Un’ orazione, per essere chiamata tale, deve poter essere
divisa in: exordium, narratio,
argumentatio (costituito da confirmatio
e confutatio) e peroratio.
“Novum crimen, Gai Caesar, et ante hanc
diem non auditum propinquus meus ad te Quintus Tubero detulit, Quintum Ligarium
in Africa fuisse ” [3]
E’ questo l’ exordium
della “Pro Ligario”, cioè la parte introduttiva in cui l’oratore si preoccupa
di suscitare l’attenzione dell’uditorio. L’exordium
presenta un’ alta componente psicologica ed è la parte più delicata del
discorso. Gli exordia possono essere
di due tipi: diretto o indiretto. L’exordium
diretto “si ha quando ci rendiamo
immediatamente propizio all’ascolto l’animo dell’uditorio”[4]
mentre quello indiretto si ha quando si parla brevemente dell’argomento
trattatocercando di rendere il pubblico propizio mediante la
dissimulazione degli intenti. In alcune cause gli oratori possono decidere di
non avvalersi dell’exordium e in sua
vece citare una legge
favorevole. Bisogna che l’oratore curi in maniera particolare l’esordio perché
sbagliandolo diviene inefficace se non controproducente.
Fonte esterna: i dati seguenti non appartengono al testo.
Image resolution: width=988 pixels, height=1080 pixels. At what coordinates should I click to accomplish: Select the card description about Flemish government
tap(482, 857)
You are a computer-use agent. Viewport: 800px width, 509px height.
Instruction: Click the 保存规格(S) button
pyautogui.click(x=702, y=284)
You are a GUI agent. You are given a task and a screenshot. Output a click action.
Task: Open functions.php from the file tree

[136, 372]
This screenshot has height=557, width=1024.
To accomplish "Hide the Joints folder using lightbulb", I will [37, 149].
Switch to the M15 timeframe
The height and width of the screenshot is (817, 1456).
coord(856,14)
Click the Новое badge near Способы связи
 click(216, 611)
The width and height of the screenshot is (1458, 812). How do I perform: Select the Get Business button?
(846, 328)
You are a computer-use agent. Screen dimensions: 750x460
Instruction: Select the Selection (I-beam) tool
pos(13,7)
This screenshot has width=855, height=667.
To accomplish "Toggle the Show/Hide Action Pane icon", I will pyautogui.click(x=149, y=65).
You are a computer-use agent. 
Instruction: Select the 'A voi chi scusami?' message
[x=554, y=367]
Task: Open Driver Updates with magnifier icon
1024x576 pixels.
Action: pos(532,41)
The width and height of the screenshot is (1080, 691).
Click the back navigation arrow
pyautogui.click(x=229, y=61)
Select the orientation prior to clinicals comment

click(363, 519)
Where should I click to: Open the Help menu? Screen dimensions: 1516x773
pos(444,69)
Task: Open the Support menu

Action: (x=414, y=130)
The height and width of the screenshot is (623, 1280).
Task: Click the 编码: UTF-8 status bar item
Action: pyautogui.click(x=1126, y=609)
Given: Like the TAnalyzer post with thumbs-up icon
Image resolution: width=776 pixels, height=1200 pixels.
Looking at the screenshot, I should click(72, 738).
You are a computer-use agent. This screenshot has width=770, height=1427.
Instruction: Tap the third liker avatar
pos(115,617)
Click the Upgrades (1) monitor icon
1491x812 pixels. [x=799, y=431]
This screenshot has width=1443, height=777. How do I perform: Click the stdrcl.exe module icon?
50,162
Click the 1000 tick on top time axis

E’ necessario che l’exordium sia scelto in base alla
tipologia della causa da trattare, che può essere honestus, turpe, dubium e humile.[5]
Una causa si definisce onorevole “cum aut defendimus quod ad omnibus defendendum videtur, aut
oppugnabimus quod ad omnibus videtur oppugnari debere.”[6]
mentre si definisce turpe “cum aut
honesta res oppugnatur aut defenditur turpis.”[7].
E’ incerta una causa “cum habet in se causa et honestatis et
turpitudinis partem”[8] invece è
umile “cum comtrempta res adfertur.”[9]
Il processo a Ligario è una causa considerata turpe e per
questo vediamo che Cicerone usa un exordium
indiretto e pone l’accento sull’accusatore che non solo presenta in
tribunale un’accusa nuova e mai sentita, ma lui stesso se ne è macchiato.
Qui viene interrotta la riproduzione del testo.